A generation earlier Adams gathered support for the abolitionist cause by first fighting the gag rule. His fight against the rule eventually resulted in a censure motion comparable to the one that the Senate approved to silence Warren. Adams' extended defense of his censure resulted in a vote of 97-25 against the slaveowners' objection to Adams speaking about slavery. This was, according to Miller, 444 "the first clear-cut victory in the American House of Representatives against the forces of the slaveholding South."
That vote led to the formal repeal of the gag rule in 1844, the same year abolitionists formed a precursor to the Republican Party to run a presidential campaign. But 12 years later one of Massachusetts' greatest Senators, Charles Sumner, a protege of Adams, was beaten nearly to death in an attempted assassination committed on the floor of the Senate for giving his anti-slavery speech "Crime Against Kansas" there. This violent version of the gag rule led to civil war. See S. Puleo, The Caning: The Assault That Drove America to Civil War (2012).
Adams fought against the gag rule on first amendment grounds. The King letter was in the tradition of the abolitionist petitions Adams claimed were protected by the First Amendment. Warren's reading of King's letter about voting rights on the floor of Congress was similar to JQ Adams' efforts to read petitions against slavery to Congress. And her censure by a partisan vote was comparable to the censure of Adams by the Slave Power, resistance to which led to repeal of the gag rule.
Slavery was replaced, after its formal abolition and a brief Reconstruction Era, by the slavery by another name of Jim Crow terrorism that depended upon the denial of equal voting rights. A. Blackmon, Slavery by Another Name: The Re-Enslavement of Black Americans from the Civil War to World War II (2009).

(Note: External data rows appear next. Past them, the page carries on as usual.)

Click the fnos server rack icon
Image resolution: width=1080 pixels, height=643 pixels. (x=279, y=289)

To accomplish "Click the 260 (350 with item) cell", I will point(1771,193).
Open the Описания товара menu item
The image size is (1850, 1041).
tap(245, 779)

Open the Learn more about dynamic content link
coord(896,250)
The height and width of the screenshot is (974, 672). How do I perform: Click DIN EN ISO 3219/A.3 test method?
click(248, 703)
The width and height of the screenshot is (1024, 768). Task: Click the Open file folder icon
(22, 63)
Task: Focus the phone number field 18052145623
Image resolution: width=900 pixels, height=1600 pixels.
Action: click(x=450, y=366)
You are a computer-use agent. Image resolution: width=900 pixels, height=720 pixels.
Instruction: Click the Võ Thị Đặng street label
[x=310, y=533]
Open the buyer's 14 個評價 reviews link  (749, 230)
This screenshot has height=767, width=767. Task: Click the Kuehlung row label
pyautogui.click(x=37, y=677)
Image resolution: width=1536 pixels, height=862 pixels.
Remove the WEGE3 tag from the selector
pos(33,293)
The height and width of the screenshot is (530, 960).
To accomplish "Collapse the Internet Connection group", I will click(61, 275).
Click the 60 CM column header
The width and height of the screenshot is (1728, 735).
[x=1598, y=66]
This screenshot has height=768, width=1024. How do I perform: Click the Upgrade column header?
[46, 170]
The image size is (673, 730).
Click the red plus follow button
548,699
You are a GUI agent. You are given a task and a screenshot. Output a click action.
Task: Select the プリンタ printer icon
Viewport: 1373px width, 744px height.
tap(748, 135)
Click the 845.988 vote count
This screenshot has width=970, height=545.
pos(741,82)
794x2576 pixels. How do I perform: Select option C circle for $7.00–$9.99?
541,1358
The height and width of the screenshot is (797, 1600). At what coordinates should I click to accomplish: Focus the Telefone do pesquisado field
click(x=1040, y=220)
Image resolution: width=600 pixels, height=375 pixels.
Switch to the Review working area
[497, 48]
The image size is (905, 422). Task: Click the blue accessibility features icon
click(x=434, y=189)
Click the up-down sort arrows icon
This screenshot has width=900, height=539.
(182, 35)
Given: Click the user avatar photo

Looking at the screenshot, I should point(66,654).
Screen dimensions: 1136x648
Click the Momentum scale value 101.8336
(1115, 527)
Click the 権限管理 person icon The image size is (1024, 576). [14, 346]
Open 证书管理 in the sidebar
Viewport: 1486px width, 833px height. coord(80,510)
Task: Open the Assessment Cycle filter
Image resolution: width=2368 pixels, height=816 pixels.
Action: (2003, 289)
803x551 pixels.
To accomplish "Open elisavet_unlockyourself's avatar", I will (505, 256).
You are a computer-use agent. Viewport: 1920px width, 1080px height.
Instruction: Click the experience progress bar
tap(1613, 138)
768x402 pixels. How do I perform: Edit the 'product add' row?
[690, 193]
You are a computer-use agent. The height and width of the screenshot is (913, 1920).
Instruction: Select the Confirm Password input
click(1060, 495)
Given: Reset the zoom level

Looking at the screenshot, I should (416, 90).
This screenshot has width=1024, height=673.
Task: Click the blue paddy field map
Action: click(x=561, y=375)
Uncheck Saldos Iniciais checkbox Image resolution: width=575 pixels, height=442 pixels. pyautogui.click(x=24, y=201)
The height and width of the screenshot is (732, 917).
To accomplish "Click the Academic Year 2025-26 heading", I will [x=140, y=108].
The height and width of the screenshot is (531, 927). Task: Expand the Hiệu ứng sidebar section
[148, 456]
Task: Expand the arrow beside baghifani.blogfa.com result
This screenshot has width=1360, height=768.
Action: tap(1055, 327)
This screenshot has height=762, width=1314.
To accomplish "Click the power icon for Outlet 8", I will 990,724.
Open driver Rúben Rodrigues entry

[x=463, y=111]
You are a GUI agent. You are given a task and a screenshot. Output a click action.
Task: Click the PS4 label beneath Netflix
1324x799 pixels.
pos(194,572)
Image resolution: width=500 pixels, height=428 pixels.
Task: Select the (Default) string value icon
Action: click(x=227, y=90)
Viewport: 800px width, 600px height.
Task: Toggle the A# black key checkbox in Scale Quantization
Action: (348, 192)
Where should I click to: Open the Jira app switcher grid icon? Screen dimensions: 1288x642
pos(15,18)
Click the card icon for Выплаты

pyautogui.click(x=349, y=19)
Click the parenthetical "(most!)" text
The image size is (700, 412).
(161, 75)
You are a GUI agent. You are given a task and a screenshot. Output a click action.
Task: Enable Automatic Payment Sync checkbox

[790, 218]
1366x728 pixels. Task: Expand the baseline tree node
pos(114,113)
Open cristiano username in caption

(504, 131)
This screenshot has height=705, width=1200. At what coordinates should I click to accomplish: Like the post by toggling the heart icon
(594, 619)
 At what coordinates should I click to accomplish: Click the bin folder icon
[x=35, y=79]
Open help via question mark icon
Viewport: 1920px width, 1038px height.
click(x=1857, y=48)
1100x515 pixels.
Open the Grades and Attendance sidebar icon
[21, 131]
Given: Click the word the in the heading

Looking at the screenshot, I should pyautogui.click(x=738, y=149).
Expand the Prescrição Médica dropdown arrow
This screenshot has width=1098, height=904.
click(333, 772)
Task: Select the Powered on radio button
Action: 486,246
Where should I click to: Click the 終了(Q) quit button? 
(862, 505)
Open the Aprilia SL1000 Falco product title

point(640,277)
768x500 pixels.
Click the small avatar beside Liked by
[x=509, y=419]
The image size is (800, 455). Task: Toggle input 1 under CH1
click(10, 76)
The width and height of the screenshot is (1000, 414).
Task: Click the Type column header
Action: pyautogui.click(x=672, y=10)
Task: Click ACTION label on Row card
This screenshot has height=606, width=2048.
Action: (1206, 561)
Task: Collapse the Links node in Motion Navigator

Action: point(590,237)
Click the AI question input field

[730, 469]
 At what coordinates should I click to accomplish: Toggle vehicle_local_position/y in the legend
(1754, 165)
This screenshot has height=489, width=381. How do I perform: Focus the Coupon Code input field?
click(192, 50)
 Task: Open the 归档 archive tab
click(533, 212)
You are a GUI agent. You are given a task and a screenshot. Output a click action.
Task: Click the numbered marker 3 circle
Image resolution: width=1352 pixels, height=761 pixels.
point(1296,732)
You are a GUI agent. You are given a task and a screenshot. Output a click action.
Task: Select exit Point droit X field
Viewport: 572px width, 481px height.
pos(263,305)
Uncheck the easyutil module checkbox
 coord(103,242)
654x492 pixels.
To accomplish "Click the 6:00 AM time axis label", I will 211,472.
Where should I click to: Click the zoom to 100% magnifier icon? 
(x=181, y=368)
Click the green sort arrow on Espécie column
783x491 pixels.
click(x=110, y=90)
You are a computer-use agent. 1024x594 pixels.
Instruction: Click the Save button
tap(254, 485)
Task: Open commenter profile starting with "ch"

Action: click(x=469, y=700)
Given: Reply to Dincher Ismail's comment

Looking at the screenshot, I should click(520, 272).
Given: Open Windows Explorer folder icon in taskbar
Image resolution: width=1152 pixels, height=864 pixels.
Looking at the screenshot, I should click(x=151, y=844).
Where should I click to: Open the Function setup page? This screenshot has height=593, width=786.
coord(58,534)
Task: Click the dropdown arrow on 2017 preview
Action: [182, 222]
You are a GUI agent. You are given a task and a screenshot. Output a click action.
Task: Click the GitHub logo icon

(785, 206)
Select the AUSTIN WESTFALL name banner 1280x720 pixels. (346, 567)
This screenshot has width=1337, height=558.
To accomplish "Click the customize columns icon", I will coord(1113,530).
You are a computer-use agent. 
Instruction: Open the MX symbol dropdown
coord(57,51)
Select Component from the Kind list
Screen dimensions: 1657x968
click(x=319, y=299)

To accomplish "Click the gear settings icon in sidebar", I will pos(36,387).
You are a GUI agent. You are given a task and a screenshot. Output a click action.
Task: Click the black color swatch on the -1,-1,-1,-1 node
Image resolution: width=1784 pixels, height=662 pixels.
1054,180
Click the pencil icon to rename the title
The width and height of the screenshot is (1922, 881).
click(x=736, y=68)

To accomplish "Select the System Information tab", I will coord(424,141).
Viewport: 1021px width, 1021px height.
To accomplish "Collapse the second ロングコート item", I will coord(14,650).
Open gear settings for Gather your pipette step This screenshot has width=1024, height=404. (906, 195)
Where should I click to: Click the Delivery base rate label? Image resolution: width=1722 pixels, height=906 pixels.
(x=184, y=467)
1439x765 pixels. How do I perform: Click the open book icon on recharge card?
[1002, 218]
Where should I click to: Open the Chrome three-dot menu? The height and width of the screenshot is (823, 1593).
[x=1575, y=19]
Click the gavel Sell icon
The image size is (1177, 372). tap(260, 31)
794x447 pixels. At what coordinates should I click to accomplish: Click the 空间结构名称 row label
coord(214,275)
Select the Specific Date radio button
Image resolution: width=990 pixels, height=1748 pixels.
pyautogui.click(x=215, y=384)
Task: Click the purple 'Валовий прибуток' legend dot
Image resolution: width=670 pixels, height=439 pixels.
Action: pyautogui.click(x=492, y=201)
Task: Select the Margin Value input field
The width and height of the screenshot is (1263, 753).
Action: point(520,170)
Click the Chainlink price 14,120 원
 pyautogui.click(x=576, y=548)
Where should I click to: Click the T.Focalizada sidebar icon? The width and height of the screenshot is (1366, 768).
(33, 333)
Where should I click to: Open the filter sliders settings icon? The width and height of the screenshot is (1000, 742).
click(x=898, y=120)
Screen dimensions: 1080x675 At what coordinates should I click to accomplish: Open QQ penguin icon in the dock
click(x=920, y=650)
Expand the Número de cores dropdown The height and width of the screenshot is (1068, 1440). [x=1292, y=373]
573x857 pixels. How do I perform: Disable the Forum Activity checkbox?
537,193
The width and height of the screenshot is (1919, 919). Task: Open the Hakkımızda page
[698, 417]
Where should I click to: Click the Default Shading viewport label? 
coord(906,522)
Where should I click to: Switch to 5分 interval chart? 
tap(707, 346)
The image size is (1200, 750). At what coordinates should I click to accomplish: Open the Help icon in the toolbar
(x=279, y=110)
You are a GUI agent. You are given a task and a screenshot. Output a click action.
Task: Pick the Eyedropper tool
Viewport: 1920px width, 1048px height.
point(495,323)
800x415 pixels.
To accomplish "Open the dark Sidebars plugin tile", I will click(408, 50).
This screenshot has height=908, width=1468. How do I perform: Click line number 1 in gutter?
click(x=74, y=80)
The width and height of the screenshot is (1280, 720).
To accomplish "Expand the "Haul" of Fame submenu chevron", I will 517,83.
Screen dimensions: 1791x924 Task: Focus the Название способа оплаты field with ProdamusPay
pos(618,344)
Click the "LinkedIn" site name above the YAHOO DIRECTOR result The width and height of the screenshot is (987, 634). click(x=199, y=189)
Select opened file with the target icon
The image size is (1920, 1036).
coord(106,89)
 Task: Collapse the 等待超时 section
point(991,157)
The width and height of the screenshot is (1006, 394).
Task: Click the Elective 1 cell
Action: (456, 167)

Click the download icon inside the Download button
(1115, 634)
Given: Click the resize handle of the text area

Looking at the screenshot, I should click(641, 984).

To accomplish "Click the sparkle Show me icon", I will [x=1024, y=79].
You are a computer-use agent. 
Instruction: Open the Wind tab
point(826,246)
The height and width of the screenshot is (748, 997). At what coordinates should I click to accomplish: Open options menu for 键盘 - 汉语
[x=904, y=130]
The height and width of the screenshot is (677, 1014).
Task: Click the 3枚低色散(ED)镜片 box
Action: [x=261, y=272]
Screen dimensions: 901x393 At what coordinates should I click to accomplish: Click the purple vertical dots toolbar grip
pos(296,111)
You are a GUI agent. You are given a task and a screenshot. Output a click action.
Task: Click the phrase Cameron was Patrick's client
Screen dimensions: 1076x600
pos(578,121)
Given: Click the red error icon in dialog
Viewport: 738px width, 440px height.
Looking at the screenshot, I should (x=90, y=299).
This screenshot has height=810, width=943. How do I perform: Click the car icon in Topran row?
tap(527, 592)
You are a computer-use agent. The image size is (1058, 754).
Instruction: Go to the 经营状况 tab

After the great migration, the right to vote empowered a brief civil-rights era that ended the old Jim Crow. A New Jim Crow now appears in an era when the value of the right to vote has been vastly depreciated by systemic political corruption imposed by Supreme Court rulings equally illegitimate as Dred Scott. Those who gag Warren are the same politicians who advocate a nominee to the Supreme Court who will reliably perpetuate that disfranchisement by political corruption and further suppression of voting rights for all but plutocrats who pay. The gag rule to prevent honest discussion of equal voting rights draws a line where it is necessary for patriots to take a stand against oppression, in the tradition of JQ Adams and the abolitionists.
A proper response to the censorship of Senator Warren should come from the state of Massachusetts. So long as Warren remained censored, the citizens of the state of Massachusetts were denied their equal representation in the Senate, contrary to what the Supreme Court held to be constitutional law in Shelby County. If the 15th Amendment cannot stand in the way of sovereign equality then surely a vague rule about decorum in debate cannot.
The Massachusetts legislature and its Governor Charles D. Baker should lodge a formal protest against the Senate's gag rule of its U.S. Senator. Censorship of honest and relevant debate and the right of a state's citizens to be represented in that debate should not be a partisan issue. The Constitution denies a partisan faction in Congress "authority to exclude any person, duly elected by his constituents, who meets all the requirements for membership expressly prescribed in the Constitution" on such flimsy grounds. Powell v. McCormack, 395 U.S. 486, 522 (1969).